All of the data below is to be returned unaltered.

INPUT RECORDS.
[Start of section]

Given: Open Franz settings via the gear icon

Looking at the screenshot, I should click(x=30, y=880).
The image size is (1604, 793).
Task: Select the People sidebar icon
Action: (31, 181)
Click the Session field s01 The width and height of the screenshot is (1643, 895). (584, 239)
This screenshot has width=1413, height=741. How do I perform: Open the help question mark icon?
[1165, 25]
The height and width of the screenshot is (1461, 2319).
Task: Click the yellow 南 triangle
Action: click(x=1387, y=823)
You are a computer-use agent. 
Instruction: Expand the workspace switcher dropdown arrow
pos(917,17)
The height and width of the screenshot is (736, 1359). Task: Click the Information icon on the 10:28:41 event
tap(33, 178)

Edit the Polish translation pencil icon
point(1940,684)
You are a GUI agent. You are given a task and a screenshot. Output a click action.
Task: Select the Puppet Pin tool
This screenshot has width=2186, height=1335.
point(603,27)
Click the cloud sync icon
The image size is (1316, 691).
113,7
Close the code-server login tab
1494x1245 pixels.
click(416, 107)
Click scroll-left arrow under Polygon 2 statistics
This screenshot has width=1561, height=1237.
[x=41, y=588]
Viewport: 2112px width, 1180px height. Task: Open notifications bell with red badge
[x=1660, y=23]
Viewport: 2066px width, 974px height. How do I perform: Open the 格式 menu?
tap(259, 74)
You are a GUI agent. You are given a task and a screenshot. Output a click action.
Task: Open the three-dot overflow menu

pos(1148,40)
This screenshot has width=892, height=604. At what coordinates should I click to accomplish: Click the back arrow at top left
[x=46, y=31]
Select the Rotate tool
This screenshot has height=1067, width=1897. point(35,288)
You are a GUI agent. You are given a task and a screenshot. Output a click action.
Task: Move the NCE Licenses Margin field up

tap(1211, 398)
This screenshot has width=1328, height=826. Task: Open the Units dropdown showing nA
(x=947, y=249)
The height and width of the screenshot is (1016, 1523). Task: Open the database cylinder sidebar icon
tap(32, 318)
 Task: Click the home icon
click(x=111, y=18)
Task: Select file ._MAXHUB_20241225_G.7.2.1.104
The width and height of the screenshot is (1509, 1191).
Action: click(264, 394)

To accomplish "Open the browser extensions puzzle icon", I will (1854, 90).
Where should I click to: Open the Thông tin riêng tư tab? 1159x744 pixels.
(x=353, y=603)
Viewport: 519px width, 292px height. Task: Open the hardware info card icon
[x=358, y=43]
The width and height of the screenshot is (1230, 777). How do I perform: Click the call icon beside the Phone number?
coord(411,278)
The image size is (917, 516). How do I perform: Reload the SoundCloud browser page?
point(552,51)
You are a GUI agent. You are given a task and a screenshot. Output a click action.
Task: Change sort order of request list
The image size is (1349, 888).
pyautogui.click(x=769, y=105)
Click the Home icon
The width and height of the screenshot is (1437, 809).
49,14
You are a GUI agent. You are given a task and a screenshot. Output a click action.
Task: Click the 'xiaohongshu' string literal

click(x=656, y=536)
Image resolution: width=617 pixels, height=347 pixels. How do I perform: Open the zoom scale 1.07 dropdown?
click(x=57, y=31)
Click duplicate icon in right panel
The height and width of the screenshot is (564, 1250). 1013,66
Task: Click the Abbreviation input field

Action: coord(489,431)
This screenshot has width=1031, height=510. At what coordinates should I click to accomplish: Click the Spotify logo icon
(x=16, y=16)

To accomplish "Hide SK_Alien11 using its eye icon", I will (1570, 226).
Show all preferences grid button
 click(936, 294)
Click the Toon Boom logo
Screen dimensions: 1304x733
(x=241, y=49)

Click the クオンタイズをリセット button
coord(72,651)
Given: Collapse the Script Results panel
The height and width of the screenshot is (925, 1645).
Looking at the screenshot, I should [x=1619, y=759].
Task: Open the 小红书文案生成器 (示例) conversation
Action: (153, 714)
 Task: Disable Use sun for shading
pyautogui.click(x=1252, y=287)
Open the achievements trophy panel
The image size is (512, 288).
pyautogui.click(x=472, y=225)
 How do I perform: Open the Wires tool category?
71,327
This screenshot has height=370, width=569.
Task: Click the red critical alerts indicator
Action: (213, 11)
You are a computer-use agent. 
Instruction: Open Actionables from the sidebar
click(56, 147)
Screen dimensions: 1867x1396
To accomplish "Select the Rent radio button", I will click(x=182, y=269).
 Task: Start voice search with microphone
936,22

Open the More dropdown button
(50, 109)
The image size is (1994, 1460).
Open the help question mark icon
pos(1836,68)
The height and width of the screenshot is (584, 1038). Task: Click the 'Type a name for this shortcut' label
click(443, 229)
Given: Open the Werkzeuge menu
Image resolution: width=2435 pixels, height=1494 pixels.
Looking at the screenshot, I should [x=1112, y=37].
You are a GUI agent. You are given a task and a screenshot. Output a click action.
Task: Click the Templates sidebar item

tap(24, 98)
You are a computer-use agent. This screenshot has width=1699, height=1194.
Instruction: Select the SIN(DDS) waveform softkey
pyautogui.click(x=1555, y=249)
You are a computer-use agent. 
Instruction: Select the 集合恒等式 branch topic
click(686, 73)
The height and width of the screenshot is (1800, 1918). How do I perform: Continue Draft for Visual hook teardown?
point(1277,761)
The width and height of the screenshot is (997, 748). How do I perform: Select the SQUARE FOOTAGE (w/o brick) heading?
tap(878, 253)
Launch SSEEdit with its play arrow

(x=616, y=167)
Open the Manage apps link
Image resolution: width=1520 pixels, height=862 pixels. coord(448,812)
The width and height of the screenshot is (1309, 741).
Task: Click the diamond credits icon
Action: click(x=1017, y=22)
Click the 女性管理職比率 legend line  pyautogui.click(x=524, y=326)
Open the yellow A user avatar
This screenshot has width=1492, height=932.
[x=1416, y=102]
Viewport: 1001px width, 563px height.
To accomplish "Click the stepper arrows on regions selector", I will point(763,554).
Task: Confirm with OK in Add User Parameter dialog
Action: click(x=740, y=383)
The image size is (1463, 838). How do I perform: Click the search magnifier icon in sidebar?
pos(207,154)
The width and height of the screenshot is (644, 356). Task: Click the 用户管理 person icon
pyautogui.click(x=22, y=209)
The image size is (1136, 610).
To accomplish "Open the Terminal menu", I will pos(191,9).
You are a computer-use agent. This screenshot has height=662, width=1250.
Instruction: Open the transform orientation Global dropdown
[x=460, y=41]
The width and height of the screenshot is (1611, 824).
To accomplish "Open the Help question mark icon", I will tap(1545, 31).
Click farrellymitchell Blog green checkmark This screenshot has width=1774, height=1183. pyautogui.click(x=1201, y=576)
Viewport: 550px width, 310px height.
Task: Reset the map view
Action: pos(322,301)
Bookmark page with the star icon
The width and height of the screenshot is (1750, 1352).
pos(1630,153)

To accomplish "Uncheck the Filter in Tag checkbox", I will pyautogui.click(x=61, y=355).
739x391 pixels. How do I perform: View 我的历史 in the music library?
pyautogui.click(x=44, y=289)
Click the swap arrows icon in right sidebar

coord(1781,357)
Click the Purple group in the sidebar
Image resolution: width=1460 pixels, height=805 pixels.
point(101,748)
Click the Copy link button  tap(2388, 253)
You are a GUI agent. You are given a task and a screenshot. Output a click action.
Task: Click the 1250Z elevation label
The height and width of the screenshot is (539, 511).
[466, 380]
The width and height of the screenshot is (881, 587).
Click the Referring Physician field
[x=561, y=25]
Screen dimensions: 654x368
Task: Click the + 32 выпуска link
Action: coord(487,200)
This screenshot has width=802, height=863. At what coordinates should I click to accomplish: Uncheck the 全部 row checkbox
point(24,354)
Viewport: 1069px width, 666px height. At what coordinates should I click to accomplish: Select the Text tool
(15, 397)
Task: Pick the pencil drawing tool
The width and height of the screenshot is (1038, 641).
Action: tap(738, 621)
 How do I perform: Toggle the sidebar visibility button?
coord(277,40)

[End of section]

YOUR SOLUTION.
Given: Open Franz settings via the gear icon

Looking at the screenshot, I should click(x=30, y=880).
The image size is (1604, 793).
Task: Select the People sidebar icon
Action: (31, 181)
Click the Session field s01 The width and height of the screenshot is (1643, 895). (584, 239)
This screenshot has width=1413, height=741. How do I perform: Open the help question mark icon?
[1165, 25]
The height and width of the screenshot is (1461, 2319).
Task: Click the yellow 南 triangle
Action: click(x=1387, y=823)
You are a computer-use agent. 
Instruction: Expand the workspace switcher dropdown arrow
pos(917,17)
The height and width of the screenshot is (736, 1359). Task: Click the Information icon on the 10:28:41 event
tap(33, 178)

Edit the Polish translation pencil icon
point(1940,684)
You are a GUI agent. You are given a task and a screenshot. Output a click action.
Task: Select the Puppet Pin tool
This screenshot has width=2186, height=1335.
point(603,27)
Click the cloud sync icon
The image size is (1316, 691).
113,7
Close the code-server login tab
1494x1245 pixels.
click(416, 107)
Click scroll-left arrow under Polygon 2 statistics
This screenshot has width=1561, height=1237.
[x=41, y=588]
Viewport: 2112px width, 1180px height. Task: Open notifications bell with red badge
[x=1660, y=23]
Viewport: 2066px width, 974px height. How do I perform: Open the 格式 menu?
tap(259, 74)
You are a GUI agent. You are given a task and a screenshot. Output a click action.
Task: Open the three-dot overflow menu

pos(1148,40)
This screenshot has width=892, height=604. At what coordinates should I click to accomplish: Click the back arrow at top left
[x=46, y=31]
Select the Rotate tool
This screenshot has height=1067, width=1897. point(35,288)
You are a GUI agent. You are given a task and a screenshot. Output a click action.
Task: Move the NCE Licenses Margin field up

tap(1211, 398)
This screenshot has width=1328, height=826. Task: Open the Units dropdown showing nA
(x=947, y=249)
The height and width of the screenshot is (1016, 1523). Task: Open the database cylinder sidebar icon
tap(32, 318)
 Task: Click the home icon
click(x=111, y=18)
Task: Select file ._MAXHUB_20241225_G.7.2.1.104
The width and height of the screenshot is (1509, 1191).
Action: click(264, 394)

To accomplish "Open the browser extensions puzzle icon", I will (1854, 90).
Where should I click to: Open the Thông tin riêng tư tab? 1159x744 pixels.
(x=353, y=603)
Viewport: 519px width, 292px height. Task: Open the hardware info card icon
[x=358, y=43]
The width and height of the screenshot is (1230, 777). How do I perform: Click the call icon beside the Phone number?
coord(411,278)
The image size is (917, 516). How do I perform: Reload the SoundCloud browser page?
point(552,51)
You are a GUI agent. You are given a task and a screenshot. Output a click action.
Task: Change sort order of request list
The image size is (1349, 888).
pyautogui.click(x=769, y=105)
Click the Home icon
The width and height of the screenshot is (1437, 809).
49,14
You are a GUI agent. You are given a task and a screenshot. Output a click action.
Task: Click the 'xiaohongshu' string literal

click(x=656, y=536)
Image resolution: width=617 pixels, height=347 pixels. How do I perform: Open the zoom scale 1.07 dropdown?
click(x=57, y=31)
Click duplicate icon in right panel
The height and width of the screenshot is (564, 1250). 1013,66
Task: Click the Abbreviation input field

Action: coord(489,431)
This screenshot has width=1031, height=510. At what coordinates should I click to accomplish: Click the Spotify logo icon
(x=16, y=16)

To accomplish "Hide SK_Alien11 using its eye icon", I will (1570, 226).
Show all preferences grid button
 click(936, 294)
Click the Toon Boom logo
Screen dimensions: 1304x733
(x=241, y=49)

Click the クオンタイズをリセット button
coord(72,651)
Given: Collapse the Script Results panel
The height and width of the screenshot is (925, 1645).
Looking at the screenshot, I should [x=1619, y=759].
Task: Open the 小红书文案生成器 (示例) conversation
Action: (153, 714)
 Task: Disable Use sun for shading
pyautogui.click(x=1252, y=287)
Open the achievements trophy panel
The image size is (512, 288).
pyautogui.click(x=472, y=225)
 How do I perform: Open the Wires tool category?
71,327
This screenshot has height=370, width=569.
Task: Click the red critical alerts indicator
Action: (213, 11)
You are a computer-use agent. 
Instruction: Open Actionables from the sidebar
click(56, 147)
Screen dimensions: 1867x1396
To accomplish "Select the Rent radio button", I will click(x=182, y=269).
 Task: Start voice search with microphone
936,22

Open the More dropdown button
(50, 109)
The image size is (1994, 1460).
Open the help question mark icon
pos(1836,68)
The height and width of the screenshot is (584, 1038). Task: Click the 'Type a name for this shortcut' label
click(443, 229)
Given: Open the Werkzeuge menu
Image resolution: width=2435 pixels, height=1494 pixels.
Looking at the screenshot, I should [x=1112, y=37].
You are a GUI agent. You are given a task and a screenshot. Output a click action.
Task: Click the Templates sidebar item

tap(24, 98)
You are a computer-use agent. This screenshot has width=1699, height=1194.
Instruction: Select the SIN(DDS) waveform softkey
pyautogui.click(x=1555, y=249)
You are a computer-use agent. 
Instruction: Select the 集合恒等式 branch topic
click(686, 73)
The height and width of the screenshot is (1800, 1918). How do I perform: Continue Draft for Visual hook teardown?
point(1277,761)
The width and height of the screenshot is (997, 748). How do I perform: Select the SQUARE FOOTAGE (w/o brick) heading?
tap(878, 253)
Launch SSEEdit with its play arrow

(x=616, y=167)
Open the Manage apps link
Image resolution: width=1520 pixels, height=862 pixels. coord(448,812)
The width and height of the screenshot is (1309, 741).
Task: Click the diamond credits icon
Action: click(x=1017, y=22)
Click the 女性管理職比率 legend line  pyautogui.click(x=524, y=326)
Open the yellow A user avatar
This screenshot has width=1492, height=932.
[x=1416, y=102]
Viewport: 1001px width, 563px height.
To accomplish "Click the stepper arrows on regions selector", I will point(763,554).
Task: Confirm with OK in Add User Parameter dialog
Action: click(x=740, y=383)
The image size is (1463, 838). How do I perform: Click the search magnifier icon in sidebar?
pos(207,154)
The width and height of the screenshot is (644, 356). Task: Click the 用户管理 person icon
pyautogui.click(x=22, y=209)
The image size is (1136, 610).
To accomplish "Open the Terminal menu", I will pos(191,9).
You are a computer-use agent. This screenshot has height=662, width=1250.
Instruction: Open the transform orientation Global dropdown
[x=460, y=41]
The width and height of the screenshot is (1611, 824).
To accomplish "Open the Help question mark icon", I will tap(1545, 31).
Click farrellymitchell Blog green checkmark This screenshot has width=1774, height=1183. pyautogui.click(x=1201, y=576)
Viewport: 550px width, 310px height.
Task: Reset the map view
Action: pos(322,301)
Bookmark page with the star icon
The width and height of the screenshot is (1750, 1352).
pos(1630,153)

To accomplish "Uncheck the Filter in Tag checkbox", I will pyautogui.click(x=61, y=355).
739x391 pixels. How do I perform: View 我的历史 in the music library?
pyautogui.click(x=44, y=289)
Click the swap arrows icon in right sidebar

coord(1781,357)
Click the Purple group in the sidebar
Image resolution: width=1460 pixels, height=805 pixels.
point(101,748)
Click the Copy link button  tap(2388, 253)
You are a GUI agent. You are given a task and a screenshot. Output a click action.
Task: Click the 1250Z elevation label
The height and width of the screenshot is (539, 511).
[466, 380]
The width and height of the screenshot is (881, 587).
Click the Referring Physician field
[x=561, y=25]
Screen dimensions: 654x368
Task: Click the + 32 выпуска link
Action: coord(487,200)
This screenshot has width=802, height=863. At what coordinates should I click to accomplish: Uncheck the 全部 row checkbox
point(24,354)
Viewport: 1069px width, 666px height. At what coordinates should I click to accomplish: Select the Text tool
(15, 397)
Task: Pick the pencil drawing tool
The width and height of the screenshot is (1038, 641).
Action: tap(738, 621)
 How do I perform: Toggle the sidebar visibility button?
coord(277,40)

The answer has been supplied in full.